#### [Exercise details]
Copy the rows again, starting with the row containing "Click the Jamaica flag icon" and going on through the end of the rows. Replace "icon" with "symbol" everywhere in them and leave everything else unchanged.

#### [Supplied data]
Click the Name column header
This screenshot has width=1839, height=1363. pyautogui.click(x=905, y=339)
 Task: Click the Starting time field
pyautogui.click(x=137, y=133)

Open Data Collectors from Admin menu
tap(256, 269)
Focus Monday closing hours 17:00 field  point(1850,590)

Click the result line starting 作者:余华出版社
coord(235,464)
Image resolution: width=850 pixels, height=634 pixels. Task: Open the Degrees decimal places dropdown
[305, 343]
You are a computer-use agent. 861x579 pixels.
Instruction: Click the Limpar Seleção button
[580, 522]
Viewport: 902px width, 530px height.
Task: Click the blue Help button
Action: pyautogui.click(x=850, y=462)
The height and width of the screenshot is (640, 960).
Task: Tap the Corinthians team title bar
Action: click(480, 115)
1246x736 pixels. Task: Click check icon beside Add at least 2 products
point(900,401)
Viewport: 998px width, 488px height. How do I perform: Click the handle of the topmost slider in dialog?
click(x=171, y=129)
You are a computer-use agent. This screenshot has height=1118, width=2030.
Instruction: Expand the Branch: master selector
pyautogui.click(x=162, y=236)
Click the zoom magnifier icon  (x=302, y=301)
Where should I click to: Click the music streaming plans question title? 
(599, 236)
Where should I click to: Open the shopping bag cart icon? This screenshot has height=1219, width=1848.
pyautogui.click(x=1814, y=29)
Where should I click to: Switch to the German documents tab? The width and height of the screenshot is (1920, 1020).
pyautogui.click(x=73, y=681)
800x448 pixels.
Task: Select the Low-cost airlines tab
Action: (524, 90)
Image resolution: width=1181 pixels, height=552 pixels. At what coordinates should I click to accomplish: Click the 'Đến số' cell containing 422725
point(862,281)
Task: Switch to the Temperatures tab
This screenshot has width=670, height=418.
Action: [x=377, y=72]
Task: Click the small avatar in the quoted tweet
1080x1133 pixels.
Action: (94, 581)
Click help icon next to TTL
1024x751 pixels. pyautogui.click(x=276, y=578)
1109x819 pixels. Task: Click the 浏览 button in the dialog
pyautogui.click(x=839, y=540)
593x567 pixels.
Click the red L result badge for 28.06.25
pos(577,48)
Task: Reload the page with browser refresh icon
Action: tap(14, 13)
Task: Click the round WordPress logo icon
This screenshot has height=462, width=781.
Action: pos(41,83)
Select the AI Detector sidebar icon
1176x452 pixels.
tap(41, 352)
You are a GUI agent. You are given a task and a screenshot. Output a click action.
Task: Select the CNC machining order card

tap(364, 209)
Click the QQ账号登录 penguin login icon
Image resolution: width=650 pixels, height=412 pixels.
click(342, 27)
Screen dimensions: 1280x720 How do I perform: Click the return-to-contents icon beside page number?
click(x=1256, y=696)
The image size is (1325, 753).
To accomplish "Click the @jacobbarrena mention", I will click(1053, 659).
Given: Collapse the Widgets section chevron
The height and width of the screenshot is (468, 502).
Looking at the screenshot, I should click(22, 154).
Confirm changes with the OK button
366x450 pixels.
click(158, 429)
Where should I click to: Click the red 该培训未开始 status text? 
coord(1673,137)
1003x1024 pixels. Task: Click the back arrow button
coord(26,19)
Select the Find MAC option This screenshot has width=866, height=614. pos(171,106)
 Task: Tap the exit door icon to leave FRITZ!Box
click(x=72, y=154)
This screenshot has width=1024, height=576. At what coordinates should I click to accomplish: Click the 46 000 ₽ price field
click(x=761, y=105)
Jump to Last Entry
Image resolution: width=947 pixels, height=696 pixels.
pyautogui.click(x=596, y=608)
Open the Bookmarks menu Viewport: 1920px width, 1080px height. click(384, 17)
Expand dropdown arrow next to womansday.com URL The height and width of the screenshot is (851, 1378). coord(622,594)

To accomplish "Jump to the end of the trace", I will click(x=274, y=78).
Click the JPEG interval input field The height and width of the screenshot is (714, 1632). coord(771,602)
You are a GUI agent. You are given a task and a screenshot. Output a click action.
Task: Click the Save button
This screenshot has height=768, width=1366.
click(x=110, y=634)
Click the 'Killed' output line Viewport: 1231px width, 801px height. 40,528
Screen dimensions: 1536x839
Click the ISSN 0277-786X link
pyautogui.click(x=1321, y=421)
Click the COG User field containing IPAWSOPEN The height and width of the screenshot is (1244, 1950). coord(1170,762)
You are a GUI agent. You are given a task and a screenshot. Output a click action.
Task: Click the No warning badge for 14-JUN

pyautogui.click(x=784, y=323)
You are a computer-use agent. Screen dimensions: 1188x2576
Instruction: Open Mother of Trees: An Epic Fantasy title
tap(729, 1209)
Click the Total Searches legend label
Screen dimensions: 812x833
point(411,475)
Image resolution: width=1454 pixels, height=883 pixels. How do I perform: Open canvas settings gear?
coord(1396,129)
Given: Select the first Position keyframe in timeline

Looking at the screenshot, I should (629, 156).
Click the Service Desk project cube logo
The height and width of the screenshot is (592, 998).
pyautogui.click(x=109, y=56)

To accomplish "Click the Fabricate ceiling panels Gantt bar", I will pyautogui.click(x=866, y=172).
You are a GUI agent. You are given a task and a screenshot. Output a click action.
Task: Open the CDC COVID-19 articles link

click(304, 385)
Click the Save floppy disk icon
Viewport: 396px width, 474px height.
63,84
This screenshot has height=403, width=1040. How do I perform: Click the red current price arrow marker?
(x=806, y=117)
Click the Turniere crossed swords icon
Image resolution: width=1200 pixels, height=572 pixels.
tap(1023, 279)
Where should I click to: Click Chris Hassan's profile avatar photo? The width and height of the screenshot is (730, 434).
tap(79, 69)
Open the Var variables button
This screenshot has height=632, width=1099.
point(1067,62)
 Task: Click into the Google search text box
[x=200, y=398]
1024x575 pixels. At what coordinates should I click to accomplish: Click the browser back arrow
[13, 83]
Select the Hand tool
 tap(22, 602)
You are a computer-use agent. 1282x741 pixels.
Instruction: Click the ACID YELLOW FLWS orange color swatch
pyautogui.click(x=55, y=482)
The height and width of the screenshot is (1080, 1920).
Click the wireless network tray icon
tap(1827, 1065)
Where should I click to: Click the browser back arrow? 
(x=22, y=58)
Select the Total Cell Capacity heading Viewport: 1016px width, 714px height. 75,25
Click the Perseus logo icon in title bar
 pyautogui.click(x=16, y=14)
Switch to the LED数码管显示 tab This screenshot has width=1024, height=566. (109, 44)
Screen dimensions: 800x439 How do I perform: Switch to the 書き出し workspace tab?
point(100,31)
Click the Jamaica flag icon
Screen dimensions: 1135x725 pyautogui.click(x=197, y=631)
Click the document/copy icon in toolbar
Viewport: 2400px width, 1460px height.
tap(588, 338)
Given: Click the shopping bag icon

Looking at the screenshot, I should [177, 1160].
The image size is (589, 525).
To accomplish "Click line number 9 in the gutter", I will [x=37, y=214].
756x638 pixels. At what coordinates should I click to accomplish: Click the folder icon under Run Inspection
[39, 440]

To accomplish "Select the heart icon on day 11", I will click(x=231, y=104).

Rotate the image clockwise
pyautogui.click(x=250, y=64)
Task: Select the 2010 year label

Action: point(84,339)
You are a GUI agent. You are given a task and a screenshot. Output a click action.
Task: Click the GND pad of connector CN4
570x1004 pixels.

#### [Answer to this task]
Click the Jamaica flag symbol
Screen dimensions: 1135x725 pyautogui.click(x=197, y=631)
Click the document/copy symbol in toolbar
Viewport: 2400px width, 1460px height.
tap(588, 338)
Given: Click the shopping bag symbol

Looking at the screenshot, I should [177, 1160].
The image size is (589, 525).
To accomplish "Click line number 9 in the gutter", I will [x=37, y=214].
756x638 pixels. At what coordinates should I click to accomplish: Click the folder symbol under Run Inspection
[39, 440]

To accomplish "Select the heart symbol on day 11", I will click(x=231, y=104).

Rotate the image clockwise
pyautogui.click(x=250, y=64)
Task: Select the 2010 year label

Action: point(84,339)
You are a GUI agent. You are given a task and a screenshot. Output a click action.
Task: Click the GND pad of connector CN4
570x1004 pixels.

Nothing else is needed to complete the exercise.